ERRγ Ligand Regulates Adult Neurogenesis and Depression-like Behavior in a LRRK2-G2019S-associated Young Female Mouse Model of Parkinson's Disease.

Abstract

Adult neurogenesis, a process controlling the proliferation to maturation of newly generated neurons in the post-developmental brain, is associated with various brain functions and pathogenesis of neuropsychological diseases, such as Parkinson's disease (PD) and depression. Because orphan nuclear receptor estrogen-related receptor γ (ERRγ) plays a role in the differentiation of neuronal cells, we investigated whether an ERRγ ligand enhances adult neurogenesis and regulates depressive behavior in a LRRK2-G2019S-associated mouse model of PD. Young female LRRK2-G2019S mice (7-9weeks old) showed depression-like behavior without dopaminergic neuronal loss in the nigrostriatal pathway nor motor dysfunction. A significant decrease in adult hippocampal neurogenesis was detected in young female LRRK2-G2019S mice, but not in comparable male mice. A synthetic ERRγ ligand, (E)-4-hydroxy-N'-(4-(phenylethynyl)benzylidene)benzohydrazide (HPB2), ameliorated depression-like behavior in young female LRRK2-G2019S mice and enhanced neurogenesis in the hippocampus, as evidenced by increases in the number of bromodeoxyuridine/neuronal nuclei-positive cells and in the intensity and number of doublecortin-positive cells in the hippocampal dentate gyrus (DG).
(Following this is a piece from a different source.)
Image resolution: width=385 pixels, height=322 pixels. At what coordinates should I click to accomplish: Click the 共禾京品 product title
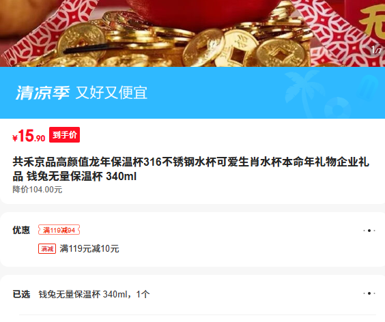(190, 169)
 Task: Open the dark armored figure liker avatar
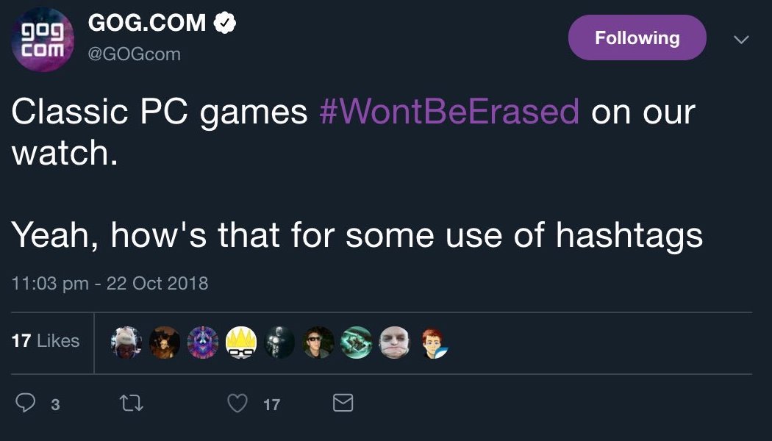[279, 343]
Moreover, HPB2 significantly increased the number of spines and the number and length of dendrites in the DG of young female LRRK2-G2019S mice. Furthermore, HPB2 upregulated brain-derived neurotrophic factor (BDNF)/tropomyosin receptor kinase B (TrkB) signaling, one of the important factors regulating neurogenesis, as well as phosphorylated cAMP-response element binding protein-positive cells in the DG of young female LRRK2-G2019S mice. Together, these results suggest ERRγ as a novel therapeutic target for PD-associated depression by modulating adult neurogenesis and BDNF/TrkB signaling.